**Directions:**
Whenever a line below includes the word "will", copy that line.

· · ·

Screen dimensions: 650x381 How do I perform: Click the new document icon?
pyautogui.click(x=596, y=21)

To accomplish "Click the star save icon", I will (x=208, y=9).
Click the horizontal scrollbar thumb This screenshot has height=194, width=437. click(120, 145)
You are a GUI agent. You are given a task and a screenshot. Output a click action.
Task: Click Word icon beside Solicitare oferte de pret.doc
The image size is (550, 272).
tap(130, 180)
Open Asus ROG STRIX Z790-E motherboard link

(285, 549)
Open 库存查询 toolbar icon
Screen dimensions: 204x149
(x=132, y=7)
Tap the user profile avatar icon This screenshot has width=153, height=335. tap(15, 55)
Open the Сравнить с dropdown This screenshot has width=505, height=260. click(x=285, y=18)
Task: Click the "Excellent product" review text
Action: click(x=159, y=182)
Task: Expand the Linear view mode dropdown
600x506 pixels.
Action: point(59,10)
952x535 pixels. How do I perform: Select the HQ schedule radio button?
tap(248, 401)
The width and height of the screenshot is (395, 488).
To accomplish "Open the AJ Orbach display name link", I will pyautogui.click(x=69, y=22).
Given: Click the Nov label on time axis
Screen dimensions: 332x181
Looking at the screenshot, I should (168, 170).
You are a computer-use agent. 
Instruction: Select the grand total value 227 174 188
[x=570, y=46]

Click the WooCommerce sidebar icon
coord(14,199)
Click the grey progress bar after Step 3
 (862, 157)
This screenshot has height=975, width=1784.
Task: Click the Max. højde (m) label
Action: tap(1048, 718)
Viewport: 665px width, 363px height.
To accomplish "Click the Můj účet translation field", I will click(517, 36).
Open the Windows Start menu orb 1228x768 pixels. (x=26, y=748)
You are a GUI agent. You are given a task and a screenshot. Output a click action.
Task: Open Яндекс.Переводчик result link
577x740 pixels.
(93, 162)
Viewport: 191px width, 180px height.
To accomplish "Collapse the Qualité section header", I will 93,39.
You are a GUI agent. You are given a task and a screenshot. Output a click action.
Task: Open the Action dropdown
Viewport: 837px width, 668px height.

· · ·

**Task response:**
To accomplish "Click the star save icon", I will (x=208, y=9).
To accomplish "Open the AJ Orbach display name link", I will pyautogui.click(x=69, y=22).
To accomplish "Click the Můj účet translation field", I will click(517, 36).
To accomplish "Collapse the Qualité section header", I will 93,39.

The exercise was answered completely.